Previous studies have shown that in humans, DLK1 gene expression is high during prenatal development, whereas after birth this is restricted to hormone-secreting cells and monoaminergic neurons in the central nervous system (Abdallah ). In contrast, postnatal DLK1 expression in pigs was observed in the kidneys, heart, spleen, fat and muscles (Deiuliis ), as confirmed herein. Moreover, high mRNA abundance of DLK1 and MEG3 in the brain-stem was detected, with the MEG3 var.1 being the predominant variant of the latter. To date, DLK1 expression has not been studied in the brain-stem of farm animals, although in adult mice, high DLK1 and MEG3 expression has been observed in certain regions of the brain, e.g. hypothalamus, medulla and cerebral cortex (www.brain-map.org) (Labialle ). A semi-quantitative analysis of tissue-specific expression of porcine MEG3 gene has been performed previously by RT-PCR (Jiang and Yang, 2009).The authors noted the highest expression of this gene in the brain and lungs, followed by the tongue, spleen, stomach, fat, kidneys, liver, skeletal muscles, heart and small intestine. Contrarily, our results suggest a much higher expression of MEG3 (both variants) in skeletal muscles than in the liver or kidneys. However, the results are difficult to compare due to the multiple isoforms of the MEG3 gene.

Declining expression of eleven imprinted genes (including DLK1 and MEG3) during postnatal development in multiple tissues (heart, lung and kidney) of mice at 1, 4 and 8 weeks of age has been previously reported (Lui ). The authors inferred that the down-regulation of imprinted genes contributes to a deceleration in organ growth. Recently DLK1 has been shown to regulate growth hormone (GH) expression (Ansell ). This, as well as our results, strongly supports the hypothesis for the kidney, liver and heart. In the present study, the decrease in DLK1 gene expression was also very pronounced in muscles. This may reflect a deceleration in muscle-mass growth. In contrast, the decline of DLK1 transcript abundance in the brain was relatively low (2-fold), with no significant change in MEG3 transcripts, thereby implying the maintenance of high expression levels even at 210 days. This may indicate a distinct function of the DLK1 gene in the brain-stem.

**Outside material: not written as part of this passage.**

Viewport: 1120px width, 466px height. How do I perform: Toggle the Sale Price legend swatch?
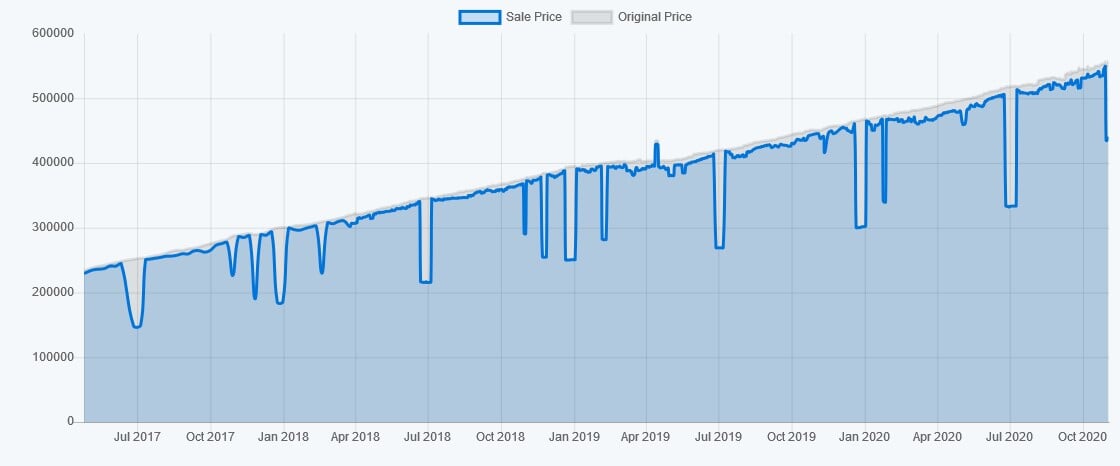coord(480,16)
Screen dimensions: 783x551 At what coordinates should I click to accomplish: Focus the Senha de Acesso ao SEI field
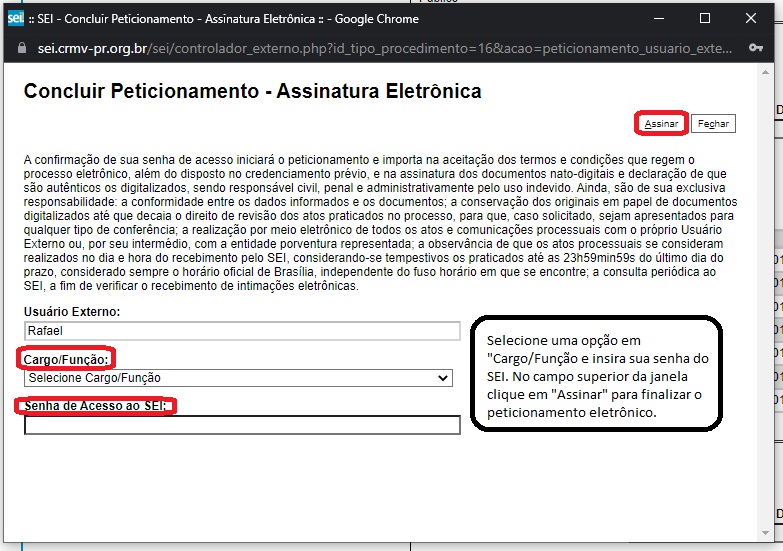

Although the biological consequences remain unknown, it is evident that expression of the DLK1/DIO3 domain in pigs, as in mice, is regulated in a tissue-specific manner. A full understanding of the complex mechanism involved in gene expression control in the DLK1/DIO3 domain, requires an analysis of the imprinting status of genes in various tissues during development. DLK1 is generally considered as a paternally expressed gene and MEG3 as a maternally expressed one. An increasing number of experiments, however, imply that the imprinting status of many genes, besides changing during development, differs among tissues (Khatib, 2007). Further studies of expression and the methylation status of this important domain in a wider range of tissues and developmental stages are planned in the future.